In his “Conclusion,” Stern reflects on the ways in which his experience with the tapes radically changed his perspective on the president and the crisis. Like most everyone else during the late 1960s, Stern says that he took it for granted “that John Kennedy had been a tough and relentless Cold Warrior.” However, in spite of his hard public rhetoric and his desire to see Castro eliminated, during the crisis Kennedy "repeatedly acted to prevent, postpone, or at least question the wisdom of” more than a dozen “potentially provocative measures” (216). In doing so, he “often stood virtually alone against warlike counsel from the ExComm, the JCS, and the leaders of Congress during those historic 13 days” (217). It seems clear that the author continues to esteem John F. Kennedy as a hero. Only now, he has different reasons.

Tuesday, September 28, 2010

Bobby Kennedy on the Cuban Missile Crisis

Kennedy, Robert F. Thirteen Days: A Memoir of the Cuban Missile Crisis. Introductions by Robert S. McNamara and Harold Macmillan. New York: W. W. Norton & Company, 1969.
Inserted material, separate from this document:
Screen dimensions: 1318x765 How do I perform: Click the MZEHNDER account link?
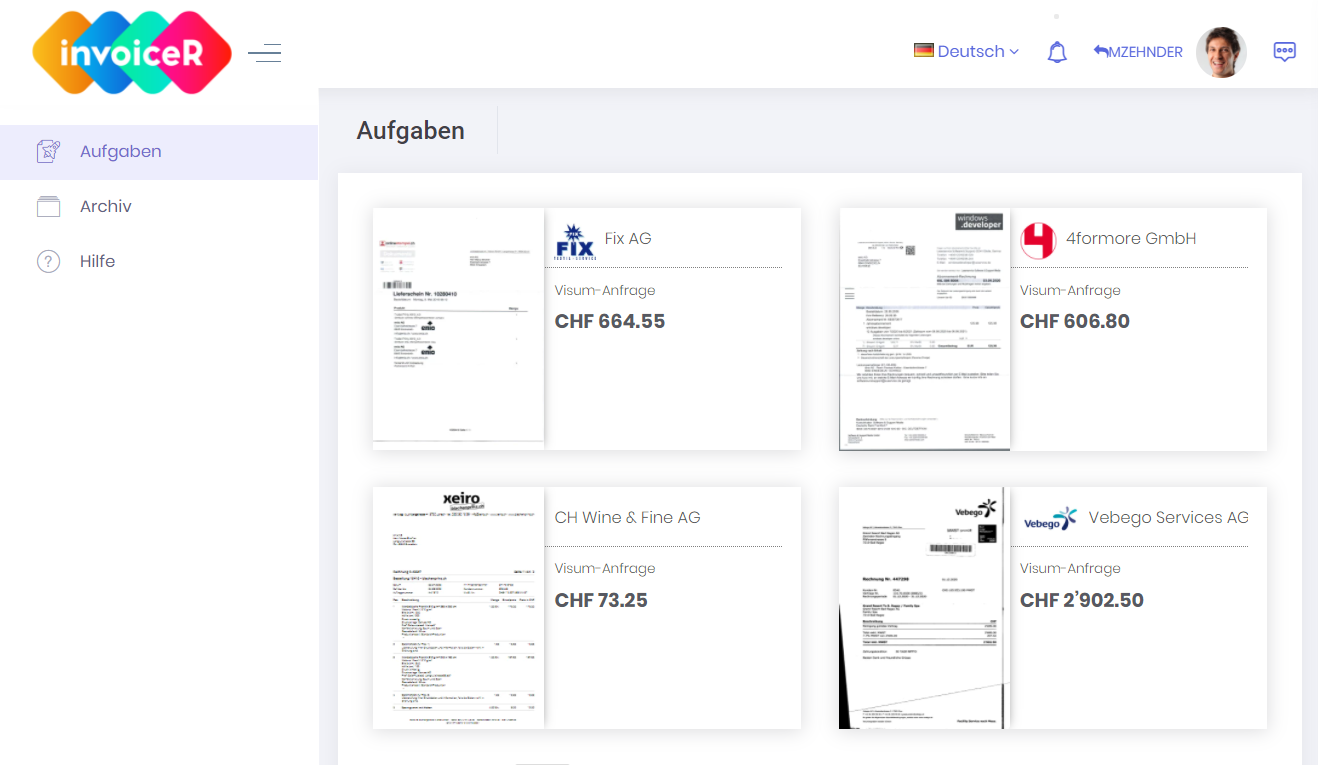coord(1144,51)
At the beginning of Thirteen Days, Robert Kennedy relates something of what it felt like when he and his brother, President John F. Kennedy, and several other high officials of the U.S. government first heard the facts. On Tuesday, October 16, 1962, experts from the U.S. Intelligence Community revealed to the group that the Soviet Union was building a missile base on the island of Cuba, and that atomic weapons and large missiles were already there. During the weeks leading up to that meeting, Soviet representatives, including Chairman Nikita Khrushchev himself, had consistently assured American leaders that they had no intention of sending surface-to-surface missiles or offensive weapons to Cuba. Remembering the moment when the truth became clear, Kennedy writes: "Now, as the representatives of the CIA explained the U-2 photographs that morning, . . . we realized that it had all been lies, one gigantic fabric of lies." There at page 27, I was hooked and kept reading to the end. What a riveting story, told so well.
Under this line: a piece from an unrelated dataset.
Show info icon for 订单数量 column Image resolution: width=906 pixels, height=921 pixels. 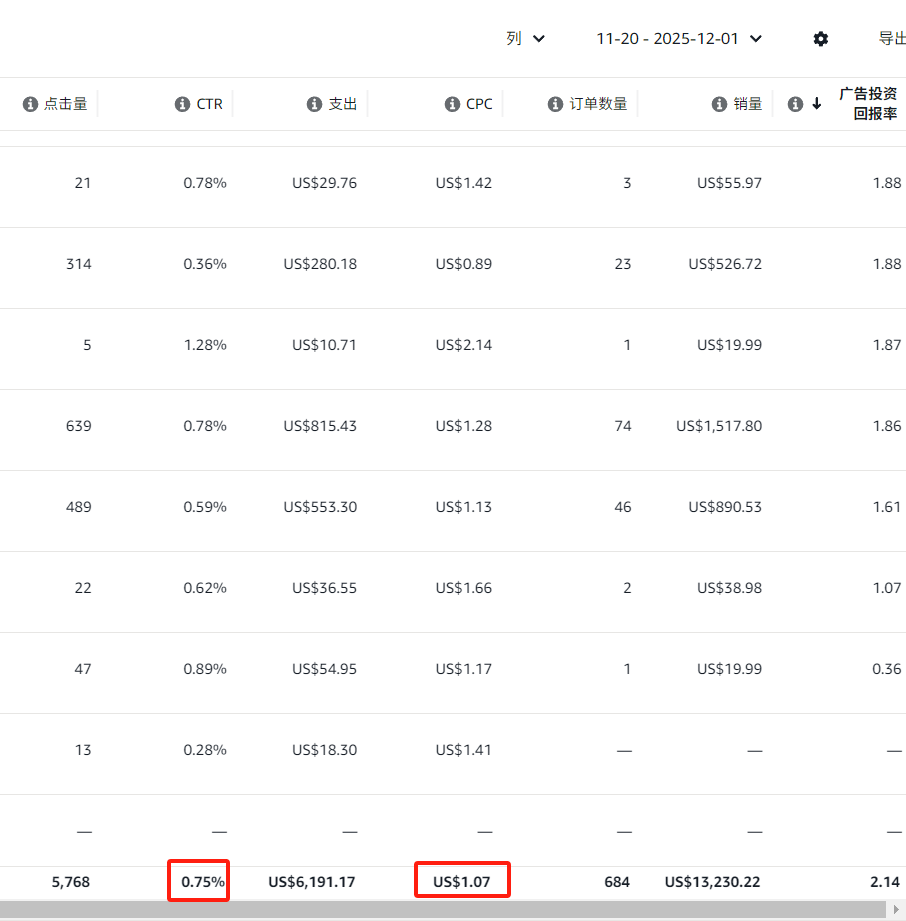pos(555,104)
From there, Kennedy describes some of the initial deliberations of the Executive Committee of the National Security Council (the "Ex Comm"). He tells about the competing recommendations they offered, which invariably led to the excruciating decisions that finally only the President could make. The first major decision took up the question of an appropriate initial response. After President Kennedy rejected the plan of a military strike and adopted the idea of naval blockade of Cuba, there were other questions to answer. Many of these were related to the task of striking a balance. On the one hand, it was imperative that the U.S. forcefully confront Khrushshev over the treachery and provocation of the Soviet Union. On the other hand, it was also necessary to leave room so that the Chairman could retain honor and respectability while backing down. As Kennedy describes it, this balancing act was performed by the President as he stood between the implicit threats from the Soviets on one side, and calls from U.S. military leaders and hawkish members of Congress for at least a strike, or even a full invasion of Cuba, on the other side.
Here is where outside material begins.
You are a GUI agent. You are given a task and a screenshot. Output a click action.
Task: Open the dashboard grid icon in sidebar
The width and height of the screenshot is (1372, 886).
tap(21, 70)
Kennedy relates a number of nail-biting episodes as the crisis unfolded. He tells, for example, about the President meeting with Soviet Foreign Minister Andrei Gromyko two days after U.S. officials became aware of the build up, and how Gromyko denied any such activity. He also reports how, at his brother's request, he made a visit to Soviet Ambassador Anatoly Dobrynin who, like Gromyko, held to the same official line: no long-range missiles had been delivered to Cuba, and the Soviet government had no intention of doing any such thing. Kennedy gives the reader a good sense of what it was like for the President to hear from the Ex-Comm about every possible contingency before making day-to-day and sometimes minute-to-minute decisions that brought with them huge consequences. Finally, Kennedy relates the official agreement according to which the Soviet Union would remove their weapons systems from Cuba and the United States would end the quarantine and pledge not to invade the island nation.

In addition to a sense of relief, I had several reactions as I finished this book. First, I was impressed at how well it is written. Throughout, Kennedy exhibits a crisp, easy-to-read style, the eloquence of precise and clear language.

Second, I was struck by the consistent humanity of this unique story. For example, if they go on long enough, even the most grave circumstances get interrupted by humor and the ridiculous. The Cuban Missile Crisis was no exception. Kennedy relates some of this. For example, upon realizing that something would have to be done in response to the aggression and deceit of the Soviets, Robert passed a note to his brother saying, "I now know how Tojo felt when he was planning Pearl Harbor" (31). And I had to smile when reading the story of how, instead of traveling in a long line of limousines which would have tipped off the press, ten men crammed into Kennedy's car for a ride to the White House (43).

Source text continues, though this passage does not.